• **Task requirements**
In the records, find each line where "agent" occurs, and copy it.

• **Provided records**
····················
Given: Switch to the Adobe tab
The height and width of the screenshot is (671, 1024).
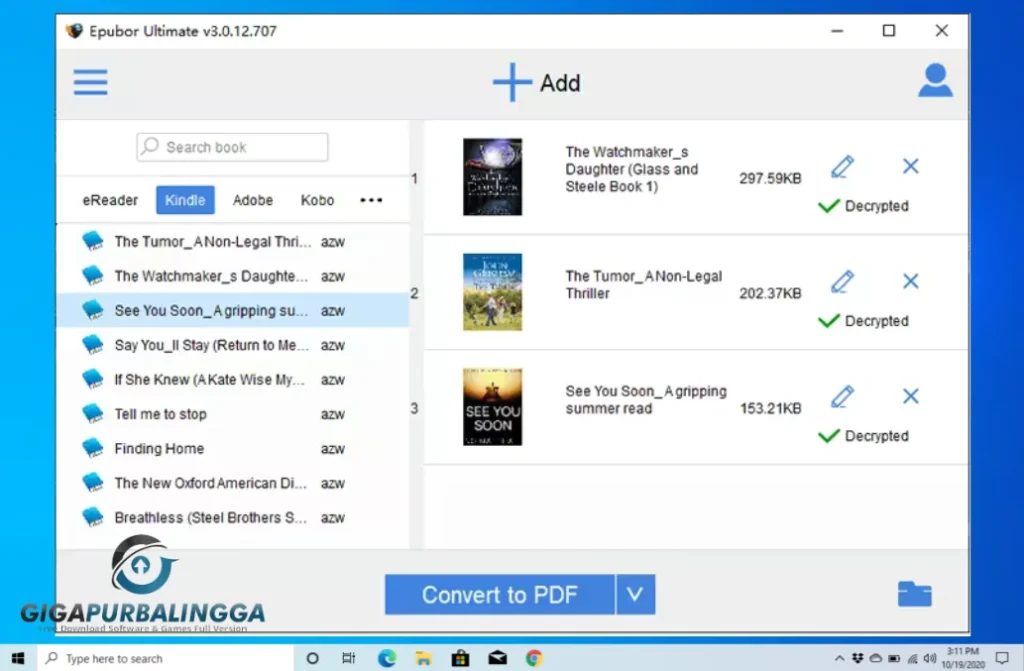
····················
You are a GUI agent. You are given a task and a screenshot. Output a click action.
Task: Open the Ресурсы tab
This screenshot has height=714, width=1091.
····················
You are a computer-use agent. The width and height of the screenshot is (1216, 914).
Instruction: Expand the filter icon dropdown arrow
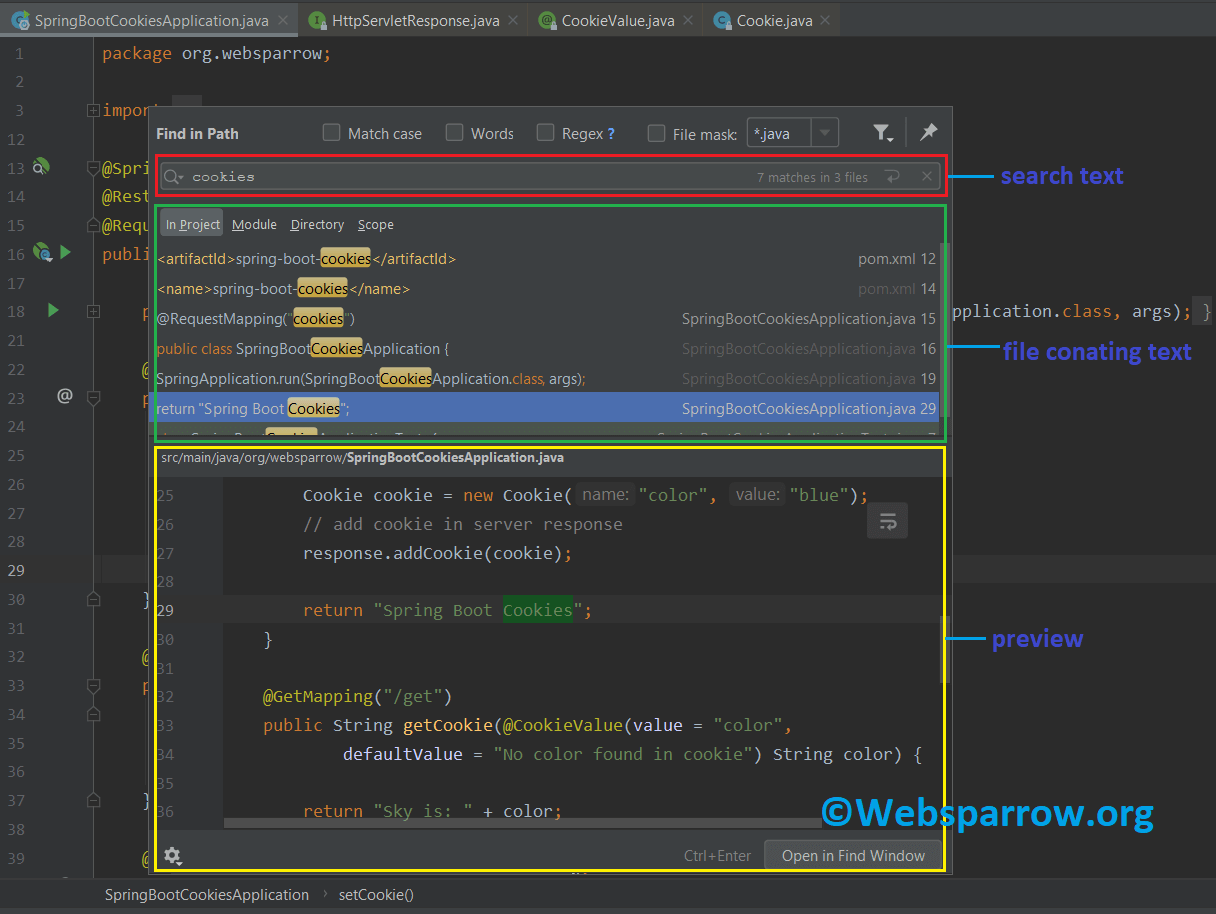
····················
• **Solution to this exercise**
You are a GUI agent. You are given a task and a screenshot. Output a click action.
You are a computer-use agent. The width and height of the screenshot is (1216, 914).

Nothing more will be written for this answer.